Source text
- - - - -

“On most of the jobs I worked I was the only woman working,” said Linda Hartman, who described her experiences as one of the first female welders on the American pipeline.
In 1989, Hartman started as a welder’s assistant for the union. She was working as a manager for a restaurant when she heard of the opportunity from a coworker.
At this time, the Equal Employment Opportunity Commission (EEOC) had sued the union and required them to sell union books to women and minority workers. Union books were $600 at the time, which could be worked off from each paycheck.
“Being union, it didn’t take long to work off six hundred dollars,” said Hartman.
The EEOC then created a program for union workers to send in applications for welding school. This was the beginning of Hartman’s 10-year stint as a welder on the American pipeline. Hartman started in Columbia Tennessee with one other woman.
“I was pretty sure she wasn’t going to make it,” Hartman said. “They sent us letter after letter saying, ‘it is cross country there are no [bathrooms], and you will be on mountaintops and swamps.’ They put that in every paragraph and the first day we worked that girl was like, ‘where’s the bathroom’ and I started laughing and said pick a tree, she didn’t even last a day.”

- - - - -

Stored data

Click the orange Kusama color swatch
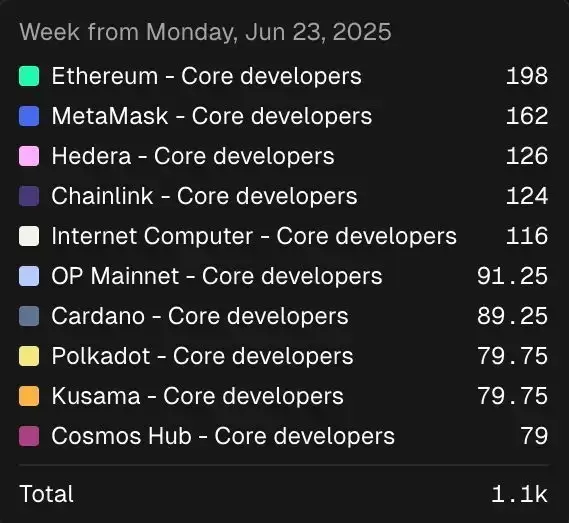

- - - - -

Given instruction A
In the article about Linda Hartman, shorten the paragraph beginning "The EEOC then created a program" while keeping its main facts.
Given instruction B
List every job the article about Linda Hartman says she held.
Given instruction C
Write the next few paragraphs of the article about Linda Hartman, picking up after its last sentence.

Final result A
An EEOC program let union workers apply for welding school. This started Hartman's ten years as a welder on the American pipeline, beginning in Columbia, Tennessee, with one other woman.

Final result B
- Restaurant manager
- Welder's assistant for the union
- Welder on the American pipeline

Final result C
Being one of the first women to work on the pipeline, Hartman faced some discrimination.
“A lot of them [men] weren’t happy and tried to make it difficult, mostly through dirty jokes or cold shoulderin yah,” Hartman said.
Hartman did not let their humor bother her and usually came right back at them. Throughout her career as a welder, she had a motto: “Never let em see you sweat, never let em see you cry.” The hazing went as far as marking out women on the employee bathroom and writing “bitches.”
“They got in trouble and the girls cried and went home, except for me,” Hartman said. “I got up there and crossed out the [men].”
Her constant rebellion to the jokes eventually led her male counter parts to not give her such a hard time.
The upper peninsula of Michigan, Florida, Colorado, Las Vegas and Tennessee are a small list of the locations Hartman’s team found themselves working. Hartman’s favorite location was Colorado.
“The Rocky Mountains was the most awesome thing I ever saw,” Hartman said.
The length of the pipe determined the length of time for any location.
“The pipe sections were 40 foot and you usually did about 3 miles of pipe a day,” Hartman said.
The conditions and equipment malfunction also played a role.
“We were supposed to be in South Dakota for six weeks and we are there for six months,” Hartman said.
Instead of per diem for living expenses, the union gave employees higher wages so most lived in travel trailers. Linda and her six kids lived in a 35-foot pull-behind trailer, occasionally renting apartments on a month-to-month basis. Each morning a short school bus would take her and the other welders out to their job site, which was typically in the middle of nowhere.
Once at the site, there were two sides of the pipe and Linda’s side was over an 8-foot ditch with only a four-by-four to walk on.
“I dreamed about it,” Hartman said. “It terrified me so bad. You had to crawl over people to swap sides.”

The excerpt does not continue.